In one scene, Kennedy recounts the atrocities carried out against black community members by the KKK — and reminds his congregation, “but in the midst of it all, Jesus Christ said, ‘Love thy enemies.’ But when it’s time to fight, we will fight. Jesus Christ said, ‘Rebuke evil.’ And the redneck shop is evil.”

On the day of Kennedy’s protest, Mike is unable to follow through on Griffin's order to attack and ends up being ostracized from his family and homeless. 

Ever the Good Samaritan, Reverand Kennedy offers to take them in and receives pushback from his community, wary of a former KKK member in their midst. 

When a reluctant hotel owner asks the pastor, “Do you know who that man is?” Kennedy replies, “I know him as a brother in Christ.” 

But the story doesn’t end there, and Mike’s path to redemption isn’t easy. He struggles to rely on people he once hated for his livelihood and experiences a series of setbacks. For him, acknowledging his own wrongdoing isn’t easy. At one point, Reverend Kennedy tells him, “You must take responsibility for your actions. Then, you can repent and find redemption.” 

But in the end, Mike’s heart is transformed by the forgiveness, compassion, and kindness shown to him by those he once loathed. In a powerful closing scene, Kennedy baptizes Mike in the river while the community looks on. 

“I’ve done a lot of bad things in my life, things I now regret. I’ve hurt a lot of people. ... I was going to kill your preacher,” Mike confesses. “Here I am, standing before you, a man that can’t go back because I don’t want to. I want you to know I’m sorry … and maybe you all can forgive me. I hope God can forgive me.”

Though a powerful story of redemption, faith, and healing, “Burden” is not a faith-based film nor is it easy to watch. The acts of racial violence carried out by white supremacists are heartbreaking. In one scene, men pile into a pickup truck and urinate on a black woman trying to walk home. The derogatory term n----- is also frequently thrown around by white supremacists, along with f---, s---, d---, and other crass terms. 

However, the film won the Sundance Film Festival’s Audience Award for best U.S. dramatic film in 2018 for good reason. On the surface, “Burden” is a story of small-town Southern racism and the heroism of several key individuals. But in reality, it’s a wider story of poverty, a deeply flawed socioeconomic system, and the transformative power of the Gospel. 

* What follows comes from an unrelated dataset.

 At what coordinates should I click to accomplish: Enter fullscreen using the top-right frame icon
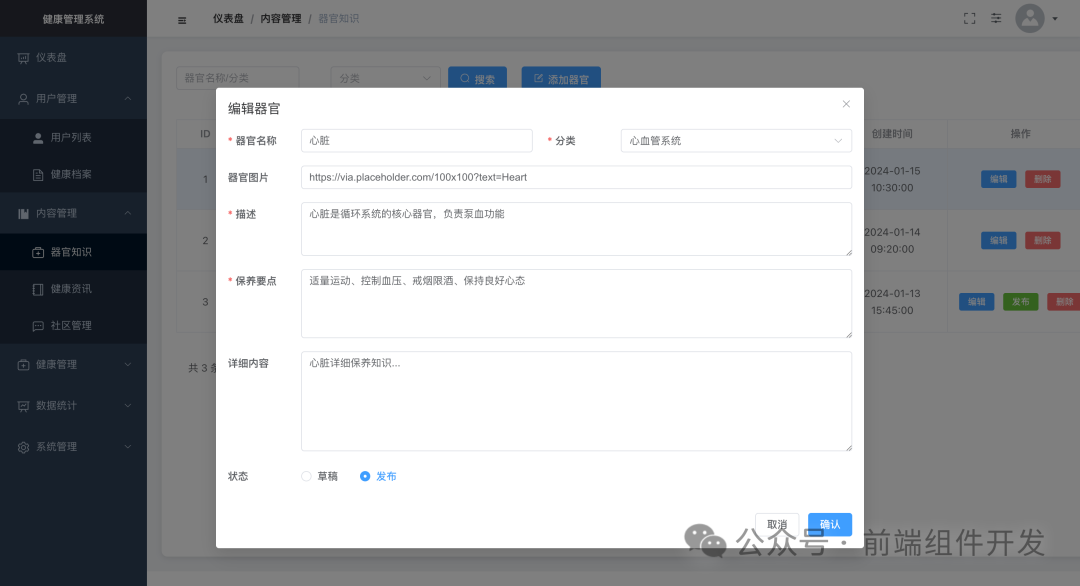968,18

Heckler, who spent nearly a decade researching and writing “Burden,” treats his characters with compassion, highlighting their humanity while refusing to let them off the hook. He challenges viewers to love their enemies while acknowledging that following Christ isn’t easy, pain is real, and faith is difficult. 

Yet “Burden” highlights the biblical reality that no matter how flawed, no one is beyond redemption and the Gospel can soften even the hardest of hearts. Although difficult to watch, “Burden” is a timeless story of hope and reconciliation, a much-needed reminder in today’s increasingly divided society. 

From 101 Studios, “Burden” is set for limited national release in Los Angeles and New York City on Feb. 28, with plans to expand screenings to other cities.